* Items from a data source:
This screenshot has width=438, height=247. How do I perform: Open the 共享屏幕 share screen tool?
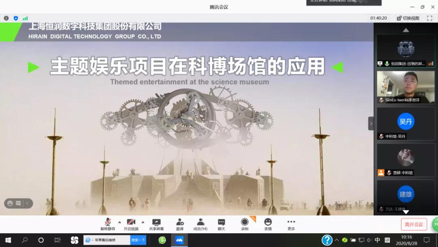156,224
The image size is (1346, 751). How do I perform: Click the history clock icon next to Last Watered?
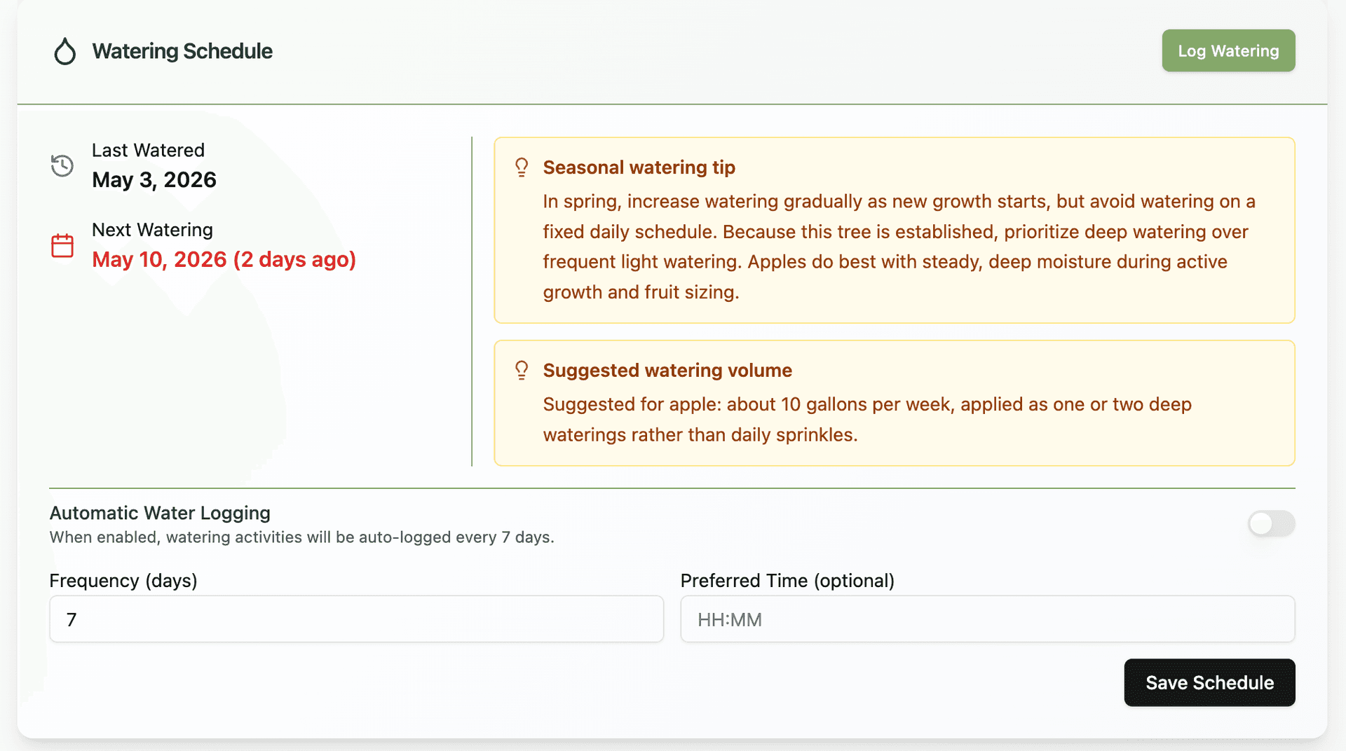click(x=62, y=165)
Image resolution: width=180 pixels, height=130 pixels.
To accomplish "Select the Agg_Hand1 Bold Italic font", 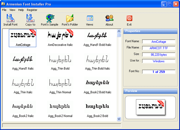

* Exercise prompt: Return the entries above exactly as they appear. Pictures should not be copied.

* Output of the task:
This screenshot has width=438, height=247. How do I perform: Open the 共享屏幕 share screen tool?
156,224
The image size is (1346, 751). How do I perform: Click the history clock icon next to Last Watered?
click(x=62, y=165)
Image resolution: width=180 pixels, height=130 pixels.
To accomplish "Select the Agg_Hand1 Bold Italic font", 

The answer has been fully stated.